Mitt Romney revient en scène pour couler Donald Trump

Photo: Keystone

L'ex-candidat républicain à la présidentielle américaine Mitt Romney a durement attaqué jeudi Donald Trump, l'accusant de 'malhonnêteté', 'misogynie' et 'cupidité'. Il a ainsi donné le coup d'envoi d'une vigoureuse campagne des conservateurs contre le milliardaire.

L'électrochoc du 'super mardi', quand l'homme d'affaires a remporté sept primaires sur 11, a relancé les efforts de barons, élus et figures du parti républicain pour persuader les électeurs que Donald Trump n'avait rien d'un sauveur pour le mouvement conservateur, et promouvoir un hypothétique candidat alternatif, que ce soit le sénateur de Floride Marco Rubio ou celui du Texas Ted Cruz.
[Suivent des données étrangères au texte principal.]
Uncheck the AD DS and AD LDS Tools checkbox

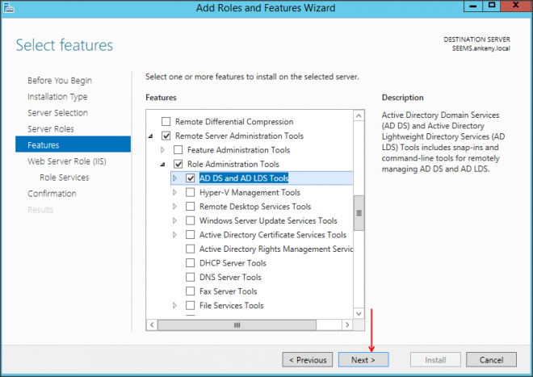(191, 178)
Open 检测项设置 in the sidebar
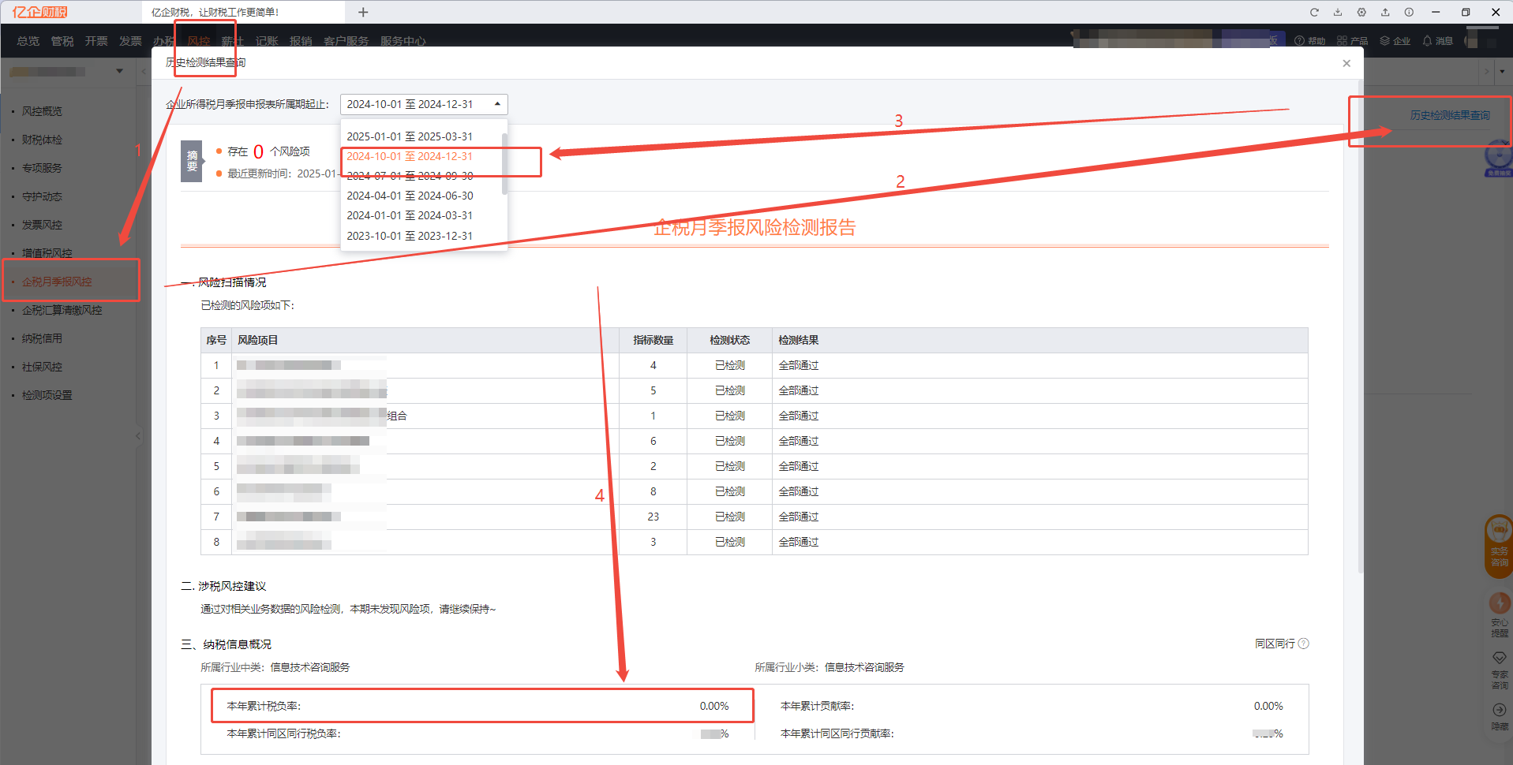This screenshot has width=1513, height=765. click(47, 395)
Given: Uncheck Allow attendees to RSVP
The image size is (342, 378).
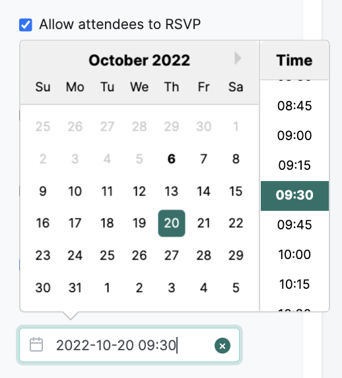Looking at the screenshot, I should (x=26, y=25).
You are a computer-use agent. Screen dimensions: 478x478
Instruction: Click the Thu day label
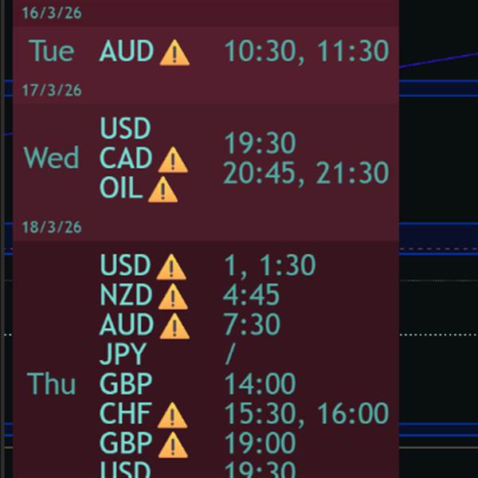pos(51,383)
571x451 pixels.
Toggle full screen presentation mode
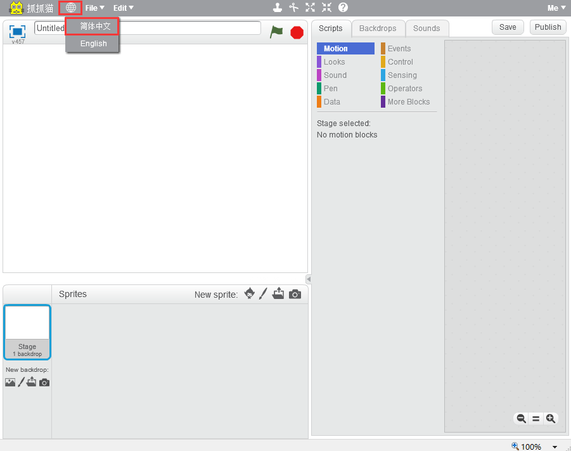click(x=17, y=31)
Consterné par l'ascension du milliardaire, Mitt Romney a décidé de sortir de sa relative réserve et de devenir le porte-parole le plus éminent de cette tardive contre-offensive. 'Donald Trump nous dit qu'il est très, très intelligent. Je crains qu'en matière de politique étrangère il ne soit 'très, très pas intelligent'', a-t-il dit dans un discours très médiatisé jeudi à Salt Lake City (Utah).

Charlatan

Mitt Romney affirme qu'une investiture du milliardaire assurerait une victoire de la démocrate Hillary Clinton à la présidentielle de novembre. Quant à ses propositions, il en a déploré le flou et l'incohérence, prédisant qu'elles déclencheraient une récession économique.

Il s'est surtout attardé sur le tempérament 'instable' du milliardaire, indigne de la présidence selon lui, sa 'malhonnêteté', sa 'cupidité', sa 'misogynie' et sa vulgarité.
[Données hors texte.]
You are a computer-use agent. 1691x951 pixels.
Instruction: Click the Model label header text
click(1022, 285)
'Donald Trump est un charlatan, un imposteur. Ses promesses ne valent pas mieux qu'un diplôme de l'Université Trump. Il prend les Américains pour des pigeons', a-t-il dit, en allusion à l'institution désormais défunte au centre d'une procédure judiciaire lancée par d'ex-étudiants.

Mépris

Le milliardaire a remporté dix des 15 premières consultations depuis le 1er février et il est le favori pour les prochaines épreuves, notamment celles du 15 mars dans des Etats aussi grands que la Floride et l'Illinois.

Il a répondu par le mépris aux attaques de Mitt Romney, le qualifiant de 'loser' parce qu'il avait perdu en 2012 face à Barack Obama, et rappelant que Mitt Romney lui avait demandé son soutien il y a quatre ans.

Donald Trump a aussi recommencé à insinuer qu'il pourrait se présenter en candidat indépendant si le parti l'empêchait par des machinations, notamment à la convention de Cleveland en juillet, de remporter l'investiture.

Le parti est divisé entre ceux qui résistent et ceux qui sont déjà résignés à rallier le magnat de l'immobilier.